You are not logged in.
Pages: 1
Hi, after the recent pulseaudio update system notifications and other sounds are experiencing a slight delay. The sound lags, in other words. Seemed OK with the previous version of pulseaudio.
edit: This happens with KDE 4.8.3 and XFCE 4.10.
Last edited by oboedad55 (2012-05-14 19:07:53)
Registered Linux user #436067
Offline
well at least it seems to work for you. my pulseaudio stopped working completely!
UPDATE: nm i found a solution here: https://bbs.archlinux.org/viewtopic.php … 5#p1100765
Last edited by eNTi (2012-05-13 09:25:00)
Offline
Hi all there.
Hi, after the recent pulseaudio update system notifications and other sounds are experiencing a slight delay. The sound lags, in other words. Seemed OK with the previous version of pulseaudio.
edit: This happens with KDE 4.8.3 and XFCE 4.10.
I have the same problem too, on Gnome 3.4
And I've noticed that when you're playing audio this "lag" completely disappears. I changed pulseaudio configuration with .pacnew when I updated the system.
Starting pavucontrol (starting is enough, no need to touch any setting) also removes lag, so I think is related on opening audio streams (or monitoring devices). Enabling pseudo device for simultaneous output with paprefs and using that as primary device slightly reduces (but not removes) audio lag.
I tried disabling HDMI, but it didn't work.
Any Idea?
Offline
Ok I found the solution:
I noticed that rtkit is the problem, so you must disable it on default.pa:
.ifexists module-udev-detect.so
load-module module-udev-detect tsched=0
.else
And now lag disappeared
Offline
Ok I found the solution:
I noticed that rtkit is the problem, so you must disable it on default.pa:.ifexists module-udev-detect.so load-module module-udev-detect tsched=0 .else
And now lag disappeared
Thanks, this worked.
Registered Linux user #436067
Offline
Ok I found the solution:
I noticed that rtkit is the problem, so you must disable it on default.pa:.ifexists module-udev-detect.so load-module module-udev-detect tsched=0 .else
And now lag disappeared
Thanks a lot, man!
Offline
I was hoping the solution in this thread would address a system wide 2-3 second hdmi audio delay I've experienced across all ATi's Radeon HD's: 5870, 6670, 6750 and 6770 --Unfortunatelty it did not.

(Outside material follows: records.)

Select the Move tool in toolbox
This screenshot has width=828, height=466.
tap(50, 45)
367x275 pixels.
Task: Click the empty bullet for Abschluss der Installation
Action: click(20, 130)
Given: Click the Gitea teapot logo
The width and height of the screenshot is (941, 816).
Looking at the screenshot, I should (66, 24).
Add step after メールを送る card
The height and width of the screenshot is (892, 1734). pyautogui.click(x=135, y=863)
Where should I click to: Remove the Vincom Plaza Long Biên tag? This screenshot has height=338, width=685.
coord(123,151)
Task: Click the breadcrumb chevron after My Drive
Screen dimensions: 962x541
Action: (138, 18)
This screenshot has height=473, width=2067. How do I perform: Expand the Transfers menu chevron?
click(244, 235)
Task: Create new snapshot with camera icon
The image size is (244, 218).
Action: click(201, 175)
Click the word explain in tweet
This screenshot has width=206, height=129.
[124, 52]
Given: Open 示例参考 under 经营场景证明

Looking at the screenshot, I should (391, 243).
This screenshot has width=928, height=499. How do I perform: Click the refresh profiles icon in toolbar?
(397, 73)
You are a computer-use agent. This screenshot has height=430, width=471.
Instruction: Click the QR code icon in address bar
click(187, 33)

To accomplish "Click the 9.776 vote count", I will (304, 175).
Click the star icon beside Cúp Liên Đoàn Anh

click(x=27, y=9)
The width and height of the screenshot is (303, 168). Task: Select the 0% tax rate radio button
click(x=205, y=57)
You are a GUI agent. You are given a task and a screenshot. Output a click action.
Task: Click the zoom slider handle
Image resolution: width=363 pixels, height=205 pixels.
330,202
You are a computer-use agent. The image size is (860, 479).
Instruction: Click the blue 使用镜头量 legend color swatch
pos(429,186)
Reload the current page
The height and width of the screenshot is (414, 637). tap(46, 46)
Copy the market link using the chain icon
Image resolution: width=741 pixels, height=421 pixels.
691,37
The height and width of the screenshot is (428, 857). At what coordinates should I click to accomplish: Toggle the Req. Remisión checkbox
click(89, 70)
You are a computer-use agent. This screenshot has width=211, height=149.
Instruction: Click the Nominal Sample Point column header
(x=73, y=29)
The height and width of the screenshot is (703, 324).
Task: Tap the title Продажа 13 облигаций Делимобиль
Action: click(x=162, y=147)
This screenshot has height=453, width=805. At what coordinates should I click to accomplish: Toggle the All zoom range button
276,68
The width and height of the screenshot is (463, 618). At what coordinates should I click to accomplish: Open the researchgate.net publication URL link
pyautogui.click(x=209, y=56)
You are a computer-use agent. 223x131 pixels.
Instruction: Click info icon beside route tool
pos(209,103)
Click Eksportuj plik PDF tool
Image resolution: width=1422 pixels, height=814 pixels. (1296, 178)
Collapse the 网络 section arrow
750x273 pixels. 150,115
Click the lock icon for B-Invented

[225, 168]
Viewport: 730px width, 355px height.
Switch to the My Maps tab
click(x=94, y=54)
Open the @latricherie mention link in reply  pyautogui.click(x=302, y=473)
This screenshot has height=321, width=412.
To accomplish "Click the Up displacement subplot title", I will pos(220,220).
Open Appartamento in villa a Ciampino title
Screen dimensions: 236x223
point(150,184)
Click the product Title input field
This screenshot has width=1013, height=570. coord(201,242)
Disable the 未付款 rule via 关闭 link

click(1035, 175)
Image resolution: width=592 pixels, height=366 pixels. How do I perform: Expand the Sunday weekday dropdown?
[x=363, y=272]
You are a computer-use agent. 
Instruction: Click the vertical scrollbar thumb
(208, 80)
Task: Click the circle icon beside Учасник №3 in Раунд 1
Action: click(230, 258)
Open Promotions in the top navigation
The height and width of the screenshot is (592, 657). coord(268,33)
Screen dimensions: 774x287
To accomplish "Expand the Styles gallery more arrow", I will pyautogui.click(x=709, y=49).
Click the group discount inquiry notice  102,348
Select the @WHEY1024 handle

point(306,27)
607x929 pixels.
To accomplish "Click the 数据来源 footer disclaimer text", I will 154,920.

However, I've only tried the xf86-video-ati driver as I'm unable to test catalyst 12.4 due to broken xorg dependencies. Hopefuly catalyst 12.6, which is due to graduate the testing repo this July, will resolve the issue.
As consolation, the integrated hdmi on the DZ77GA-70k ivy-bridge motherboard works properly without any audio delay using the xf86-video-intel 2.19.0-3 drivers. This does not solve my specific issue as I have three displays which the integrated hdmi cannot drive.
#kernel 3.4.3-1, xf86-video-ati 6.14.5-1, pulseaudio 2.0-2 and KDE 4.8.4. ::
Offline
Ok I found the solution:
I noticed that rtkit is the problem, so you must disable it on default.pa:.ifexists module-udev-detect.so load-module module-udev-detect tsched=0 .else
And now lag disappeared
I already have the following in default.pa
.ifexists module-udev-detect.so
load-module module-udev-detect
.else
Yet I still have lag after logging in, I login via KDM then I have to wait 10-15 seconds before I can use the desktop
Any ideas?
Offline
Yet I still have lag after logging in, I login via KDM then I have to wait 10-15 seconds before I can use the desktop
Any ideas?
Yes, try to move /etc/xdg/autostart/pulseaudio.desktop to your homedir and reboot your computer. Did that help ?
Offline
vassie wrote:Yet I still have lag after logging in, I login via KDM then I have to wait 10-15 seconds before I can use the desktop
Any ideas?
Yes, try to move /etc/xdg/autostart/pulseaudio.desktop to your homedir and reboot your computer. Did that help ?
It did, thank you
Do I need to do anything with my default.pa file? I'm running PulseAudio 2.0
Offline
sten_gun wrote:Ok I found the solution:
I noticed that rtkit is the problem, so you must disable it on default.pa:.ifexists module-udev-detect.so load-module module-udev-detect tsched=0 .else
And now lag disappeared
Thanks, this worked.
I have an acer aspire one with kde.
This fixed the problem I was having with very choppy audio.